What the task asks | Rewrite the part of the NAVTEX page that opens with the words containing "Marine Home page" and closes with "on this site].", putting "SOLAS" wherever "Safety of Life at Sea" appears.

-------- Source document

Marine Home page     |     Metarea details    |    Analyses and forecast charts  |    Links for forecasts for Meteareas

Meteorological services provided in the context of Safety of Life at Sea
Frequently asked questions


[The following notes are frequently asked questions about NAVTEX. For more details take a look at a more detailed description of NAVTEX on this site].

What exactly is NAVTEX?

NAVTEX is a system for sending NAVigational TEXt messages via radio to vessels at sea. The receiver is a radio receiver and a direct-printing system for the reception of the safety messages. Messages include gale warnings, sea area weather forecasts, navigational warnings and other safety information. All vessels over a certain size have to carry NAVTEX equipment within the Global Maritime Distress and Safety System (GMDSS) Regulations. There is the International System which uses the frequency of 518 kHz world-wide and the National System which uses a frequency of 490 kHz. Safety messages on 518 kHz have to be in the English language world-wide but broadcasts on the 490 kHz frequency can be in the local language. More details

What are the advantages of NAVTEX?

----------------
-------- Dataset records

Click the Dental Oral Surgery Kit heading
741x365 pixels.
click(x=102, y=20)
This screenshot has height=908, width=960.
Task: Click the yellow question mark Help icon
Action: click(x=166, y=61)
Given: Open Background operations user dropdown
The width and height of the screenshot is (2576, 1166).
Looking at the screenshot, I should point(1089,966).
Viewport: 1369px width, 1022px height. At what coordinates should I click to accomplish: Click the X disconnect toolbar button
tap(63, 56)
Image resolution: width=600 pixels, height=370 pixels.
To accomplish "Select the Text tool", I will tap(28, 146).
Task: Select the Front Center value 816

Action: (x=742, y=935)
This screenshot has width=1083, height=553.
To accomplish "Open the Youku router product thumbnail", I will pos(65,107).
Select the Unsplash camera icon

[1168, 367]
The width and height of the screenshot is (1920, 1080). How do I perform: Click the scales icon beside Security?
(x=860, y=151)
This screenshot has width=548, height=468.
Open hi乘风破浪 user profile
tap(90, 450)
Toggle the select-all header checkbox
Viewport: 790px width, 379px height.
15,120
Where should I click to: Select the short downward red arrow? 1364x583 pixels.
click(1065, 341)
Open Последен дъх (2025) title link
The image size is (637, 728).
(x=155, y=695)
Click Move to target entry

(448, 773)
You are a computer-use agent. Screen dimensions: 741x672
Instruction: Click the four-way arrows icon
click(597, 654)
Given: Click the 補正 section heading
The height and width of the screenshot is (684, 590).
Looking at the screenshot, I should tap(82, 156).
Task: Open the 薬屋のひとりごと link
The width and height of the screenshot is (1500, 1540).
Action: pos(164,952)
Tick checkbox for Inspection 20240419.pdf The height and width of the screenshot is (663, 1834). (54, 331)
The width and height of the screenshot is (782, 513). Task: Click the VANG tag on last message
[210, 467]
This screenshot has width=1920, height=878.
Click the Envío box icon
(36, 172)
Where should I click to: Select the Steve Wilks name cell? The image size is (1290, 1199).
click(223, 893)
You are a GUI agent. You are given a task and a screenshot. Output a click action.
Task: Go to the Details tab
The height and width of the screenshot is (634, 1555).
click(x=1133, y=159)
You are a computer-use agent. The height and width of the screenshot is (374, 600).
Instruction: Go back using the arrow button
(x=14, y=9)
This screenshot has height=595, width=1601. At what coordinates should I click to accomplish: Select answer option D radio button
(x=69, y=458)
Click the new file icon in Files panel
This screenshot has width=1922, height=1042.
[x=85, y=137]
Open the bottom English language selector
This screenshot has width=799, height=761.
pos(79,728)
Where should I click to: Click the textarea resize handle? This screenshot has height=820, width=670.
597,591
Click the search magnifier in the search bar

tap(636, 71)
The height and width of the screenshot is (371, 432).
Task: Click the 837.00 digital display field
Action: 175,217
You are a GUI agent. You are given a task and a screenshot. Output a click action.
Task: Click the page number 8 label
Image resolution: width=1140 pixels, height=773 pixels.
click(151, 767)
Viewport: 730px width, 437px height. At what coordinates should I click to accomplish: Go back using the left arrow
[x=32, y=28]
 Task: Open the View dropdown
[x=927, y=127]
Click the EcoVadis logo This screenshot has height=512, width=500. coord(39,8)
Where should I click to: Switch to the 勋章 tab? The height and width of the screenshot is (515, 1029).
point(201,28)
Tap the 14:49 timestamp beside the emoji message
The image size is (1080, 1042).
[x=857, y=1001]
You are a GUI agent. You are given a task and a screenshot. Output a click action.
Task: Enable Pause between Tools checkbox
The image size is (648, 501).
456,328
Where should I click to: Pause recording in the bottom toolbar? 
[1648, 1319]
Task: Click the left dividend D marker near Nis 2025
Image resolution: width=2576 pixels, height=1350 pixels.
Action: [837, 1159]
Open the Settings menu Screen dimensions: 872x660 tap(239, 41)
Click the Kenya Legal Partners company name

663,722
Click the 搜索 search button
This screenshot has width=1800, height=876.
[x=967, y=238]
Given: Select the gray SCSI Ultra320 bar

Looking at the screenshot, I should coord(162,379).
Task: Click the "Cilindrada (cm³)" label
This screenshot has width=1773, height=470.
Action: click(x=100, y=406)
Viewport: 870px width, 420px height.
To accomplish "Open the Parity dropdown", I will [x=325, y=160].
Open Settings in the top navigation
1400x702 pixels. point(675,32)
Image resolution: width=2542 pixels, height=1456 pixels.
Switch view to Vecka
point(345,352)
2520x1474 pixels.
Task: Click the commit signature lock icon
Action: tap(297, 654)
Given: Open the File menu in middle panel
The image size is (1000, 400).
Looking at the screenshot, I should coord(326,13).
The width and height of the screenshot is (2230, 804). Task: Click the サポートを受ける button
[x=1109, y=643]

----------------

Reply |
Marine Home page     |     Metarea details    |    Analyses and forecast charts  |    Links for forecasts for Meteareas

Meteorological services provided in the context of SOLAS
Frequently asked questions


[The following notes are frequently asked questions about NAVTEX. For more details take a look at a more detailed description of NAVTEX on this site].